Немудрено, что раскол столетиями был в нашей литературе, а затем и кино трефной темой — до такой степени, что в вики-статьях «Раскол в культуре», «Аввакум в культуре» значится единственная строчка — этот самый фильм 2011 года. Троеперстие, где огнем, где уговором, укоренилось. Чаемое объединение православных под началом Москвы не состоялось. Зато старообрядцы обрели славу мучеников за веру и — пуще того — неофициальную канонизацию: сколь ни чести Аввакума с кафедр, а он посвятей многих признанных святых. Милостивый к проигравшим В. И. Суриков (Меншиков в изгнании, стрелецкая казнь, альпийское отступление Суворова) избрал моделью своей фрески не Никона, а опальную боярыню Морозову. Так что любая аутентичная хроника раскола не сулила РПЦ никаких выгод — а свирепство патриаршьей цензуры в профессиональных кинокругах хорошо известно. «Хуже КГБ», — ворчат на студиях, чураясь религиозных сюжетов, как черт благодатного огня: слишком велик риск резкого удорожания съемок в случае вето клира. А значит, впрягаться в столь хлопотное, чреватое и затратное предприятие могла сподвигнуть Николая Досталя только благородная просветительская миссия. Тем более что сценарист его Михаил Кураев, вопреки подозрениям, к дьякону отцу Андрею отношения не имеет, в сан и подробности таинств не посвящен и гарантировать патриаршье благословение не в силах (впрочем, отец Андрей тоже).
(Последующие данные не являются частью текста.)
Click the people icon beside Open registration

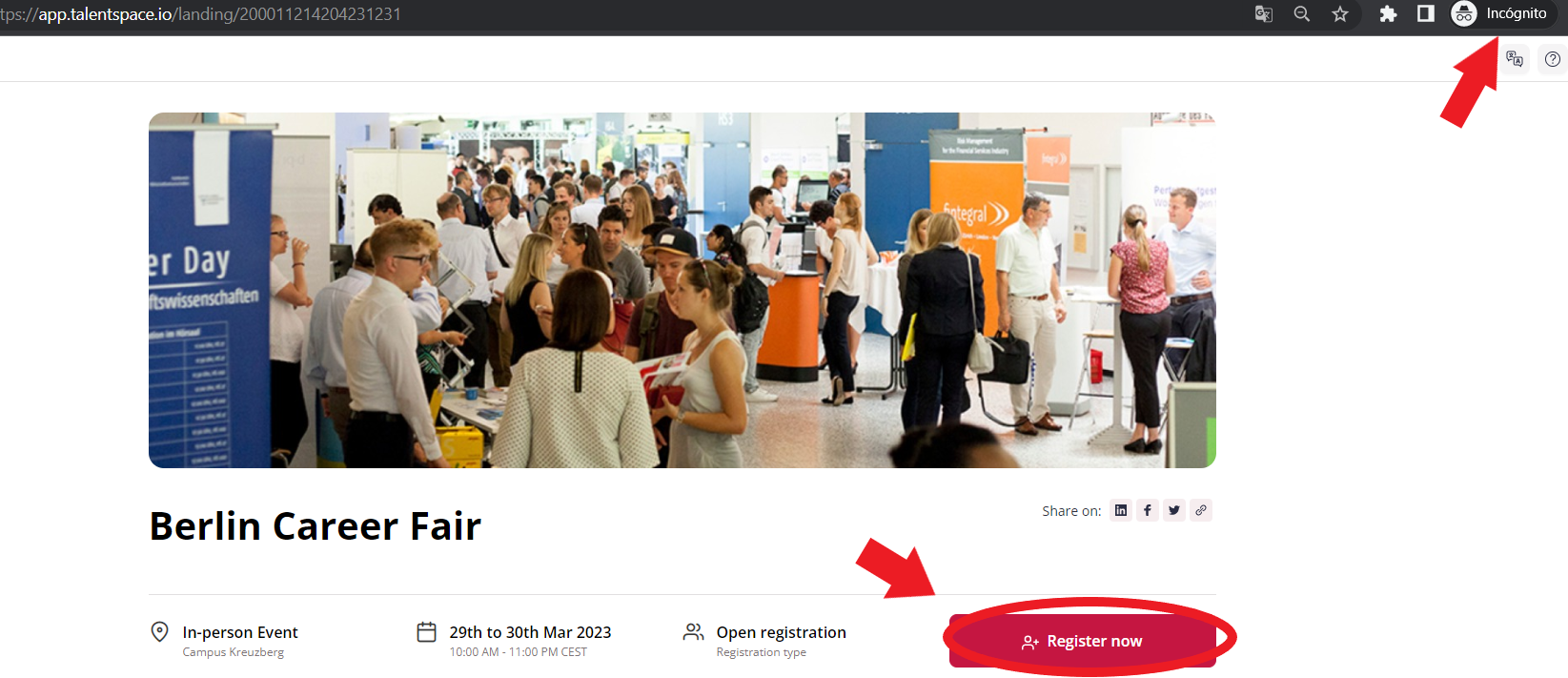694,631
Суть лучших, «чудиковских» фильмов Досталя «Облако-рай» и «Человек с аккордеоном» можно было бы передать нилинским словом «дурь». Никонианская реформа по размаху и последствиям сегодня кажется дурью вселенской. Вожделеемая новая Византия состояться у нас не могла: православие Русь приняла в готовом виде, опыта теологических споров не имела и центром богословия не считалась. Внутрицерковный же раздор не только рассорил страну, но и отжал твердых в понятиях лиц из общества и управления — несказанно увеличив процент корыстолюбцев на верхних этажах церковной и светской бюрократии. Не зря слово «блядство» звучит с экрана в аввакумовых речах и посланиях без всяких запикиваний, а местные воеводы, верша царский суд над ослушниками, почти беспрерывно жрут. Да и регулярное гашение государем свечей на ночь (как и сбор яблок его наследником) с какого-то момента начинает выглядеть символическим: в великой русской распре сыграл Алексей Михайлович самую малопочтенную роль.
В выборе исполнителей режиссер парадоксов чурался, выражая авторское отношение к историческим лицам шлейфом прошлых ролей артиста. Переиграл Роман Мадянов всех лихоимцев прошлого и настоящего — быть ему боярином Морозовым. Зарекомендовал себя Александр Коршунов лучшей кандидатурой на роли скромняг-правдоискателей — значит, и роль протопопа Неронова его. Случись интерес к расколу прежде, в советском далеке, — играть бы его святейшество Аввакума самому Ивану Герасимовичу Лапикову, старцу въедливому, непокорному и к святому делу самим Тарковским приставленному (был в «Рублеве» монахом Кириллом). Но и уралец Александр Коротков в минуты наивысшей пастырской язвительности с Лапиковым схож и тем возводит канон величавого ненасильственного сопротивления аж к XVII-му веку, за два столетия до рождения г-на Ганди.
В стране, где спасение души напрямую связывается с точным соблюдением обряда, корректировка его заведомо сулила волнение и смуту. За оду стихийному русскому консерватизму и изоляционизму — Досталю, Кураеву и компании «Аврора» высшая надцерковная хвала. Финальный топот солдатских ног на заре нового петровского царствования явно выражает их отношение к эре наступающего западничества.